_TASK TO CARRY OUT_. Filter the records below for the word "agent". Copy each line that holds it.

_EXTRACTED RECORDS_.
┌────────

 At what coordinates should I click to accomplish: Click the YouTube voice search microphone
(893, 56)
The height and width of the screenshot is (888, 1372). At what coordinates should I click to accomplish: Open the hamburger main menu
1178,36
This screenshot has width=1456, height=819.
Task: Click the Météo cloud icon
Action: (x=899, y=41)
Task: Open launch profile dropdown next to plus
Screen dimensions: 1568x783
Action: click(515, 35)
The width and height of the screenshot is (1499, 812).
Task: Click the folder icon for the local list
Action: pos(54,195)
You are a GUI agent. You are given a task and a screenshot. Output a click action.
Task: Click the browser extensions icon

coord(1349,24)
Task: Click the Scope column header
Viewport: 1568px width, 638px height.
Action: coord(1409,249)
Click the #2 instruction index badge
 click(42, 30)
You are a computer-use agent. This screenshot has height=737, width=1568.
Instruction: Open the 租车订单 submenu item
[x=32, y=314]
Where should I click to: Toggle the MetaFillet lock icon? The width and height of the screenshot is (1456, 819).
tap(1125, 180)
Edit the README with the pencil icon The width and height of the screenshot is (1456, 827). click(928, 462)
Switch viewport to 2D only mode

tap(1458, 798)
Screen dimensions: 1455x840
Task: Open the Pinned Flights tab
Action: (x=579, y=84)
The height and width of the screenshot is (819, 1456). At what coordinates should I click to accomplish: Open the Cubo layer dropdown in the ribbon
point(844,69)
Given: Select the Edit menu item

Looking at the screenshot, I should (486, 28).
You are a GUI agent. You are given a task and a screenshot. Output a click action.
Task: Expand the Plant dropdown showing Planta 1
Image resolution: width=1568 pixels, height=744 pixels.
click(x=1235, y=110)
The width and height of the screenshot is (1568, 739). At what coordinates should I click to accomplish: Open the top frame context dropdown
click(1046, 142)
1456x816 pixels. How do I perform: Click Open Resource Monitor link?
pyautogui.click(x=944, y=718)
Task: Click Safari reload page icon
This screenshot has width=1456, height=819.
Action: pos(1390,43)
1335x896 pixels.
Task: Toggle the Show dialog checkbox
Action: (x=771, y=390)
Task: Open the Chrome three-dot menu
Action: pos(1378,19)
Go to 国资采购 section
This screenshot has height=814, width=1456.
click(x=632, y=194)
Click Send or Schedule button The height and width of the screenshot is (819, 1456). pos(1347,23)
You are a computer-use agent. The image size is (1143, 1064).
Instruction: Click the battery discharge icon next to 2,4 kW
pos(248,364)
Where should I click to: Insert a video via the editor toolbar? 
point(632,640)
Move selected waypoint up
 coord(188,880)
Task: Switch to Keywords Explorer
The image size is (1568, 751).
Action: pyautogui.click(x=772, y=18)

└────────

_OUTPUT_.
You are a GUI agent. You are given a task and a screenshot. Output a click action.
You are a computer-use agent. This screenshot has height=737, width=1568.
You are a GUI agent. You are given a task and a screenshot. Output a click action.
You are a computer-use agent. The image size is (1143, 1064).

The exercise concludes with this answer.